- What to work on
The lines wanted are those from the one containing "This screenshot has" to the last line of the entries below; output them exactly, leaving out pictures.

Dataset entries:
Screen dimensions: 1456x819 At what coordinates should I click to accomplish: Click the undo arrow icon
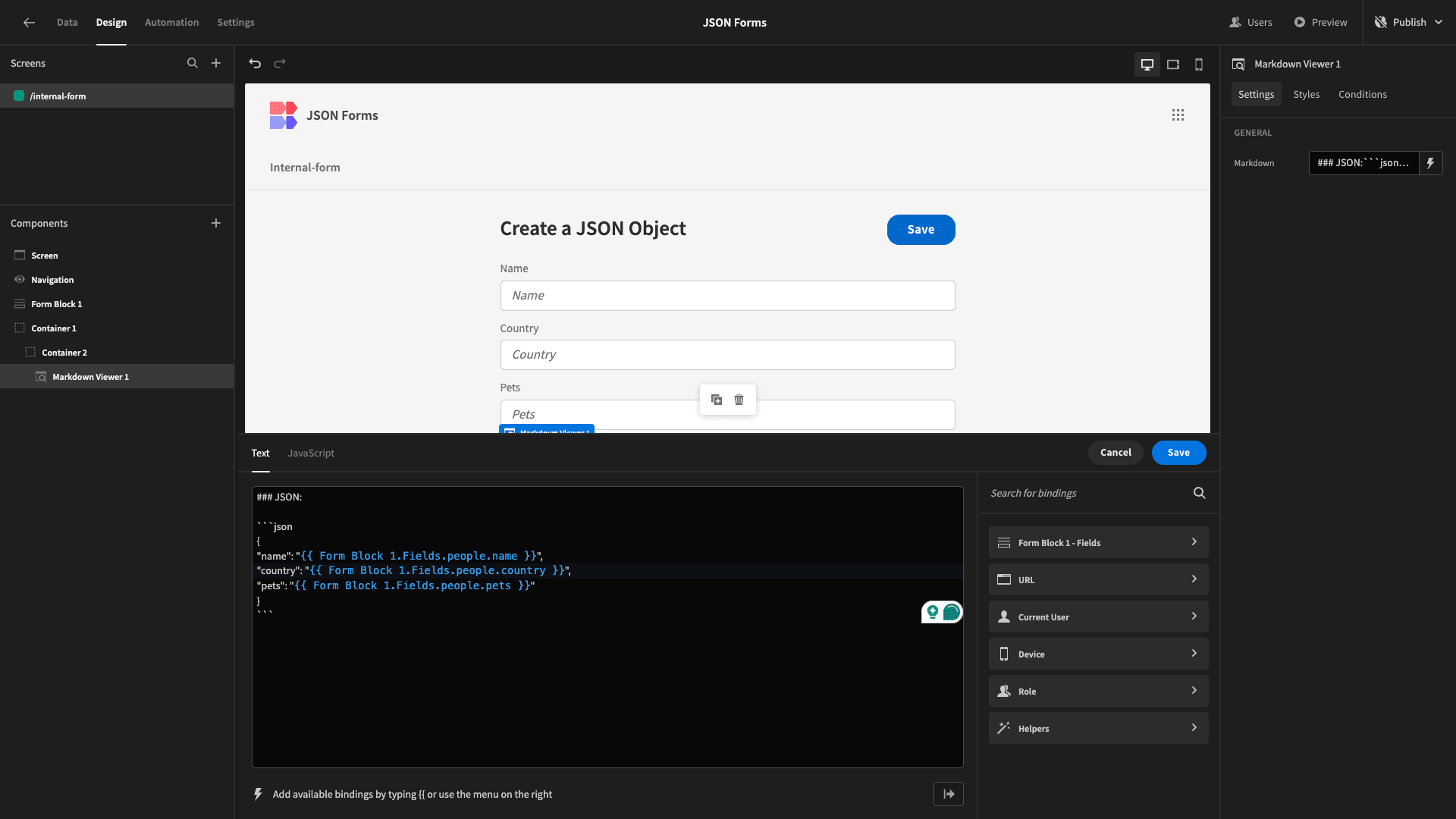tap(255, 63)
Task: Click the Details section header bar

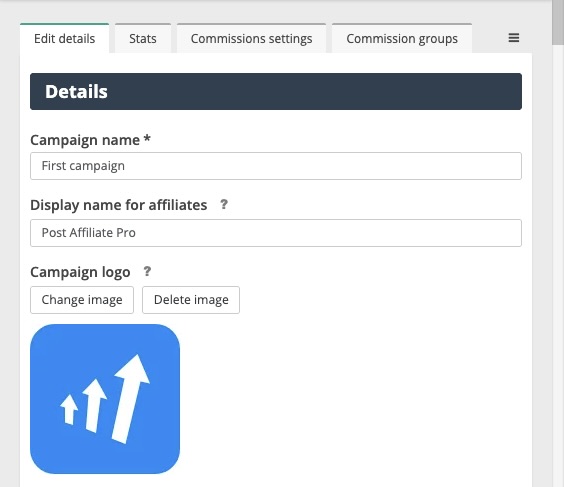Action: pos(276,91)
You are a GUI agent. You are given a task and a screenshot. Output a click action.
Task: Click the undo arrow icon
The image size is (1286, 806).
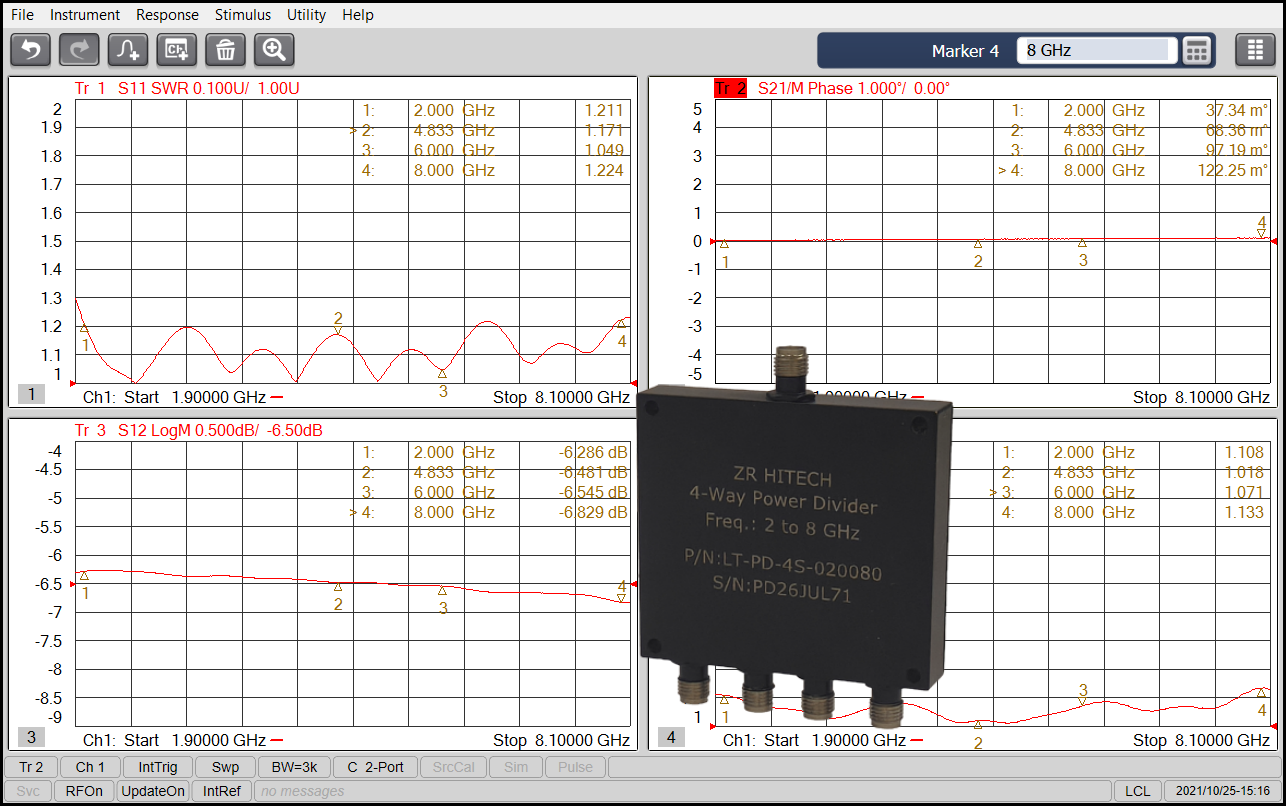[x=30, y=49]
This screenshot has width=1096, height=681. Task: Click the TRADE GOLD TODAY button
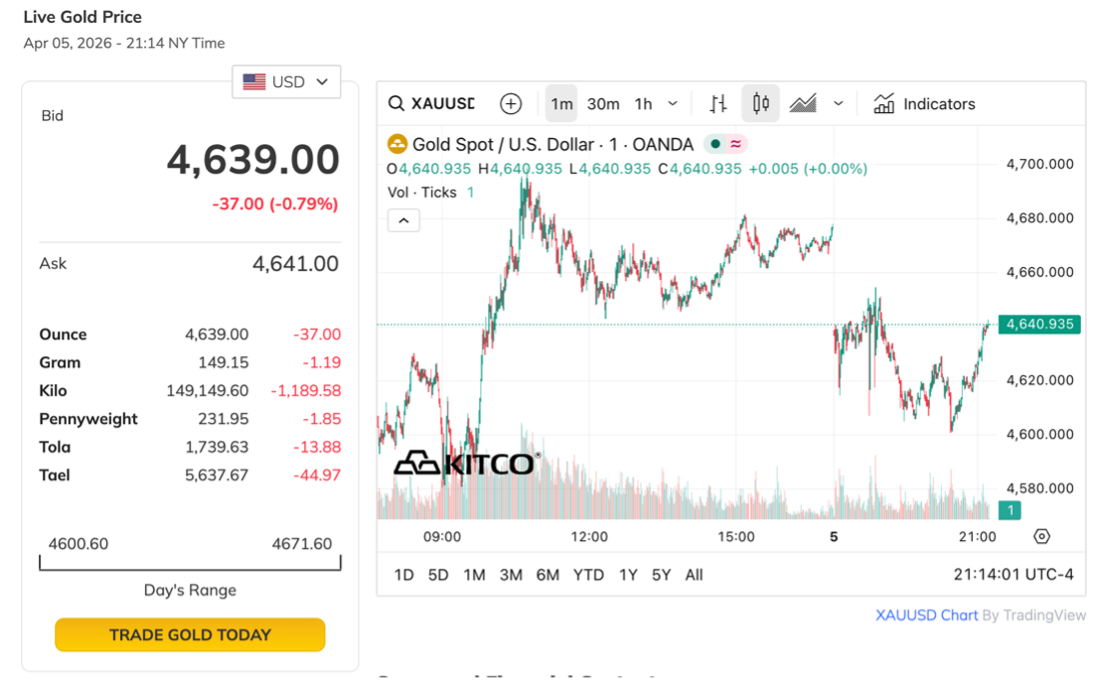coord(190,635)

- Solution to this exercise
This screenshot has width=1096, height=681. Task: Click the TRADE GOLD TODAY button
coord(190,635)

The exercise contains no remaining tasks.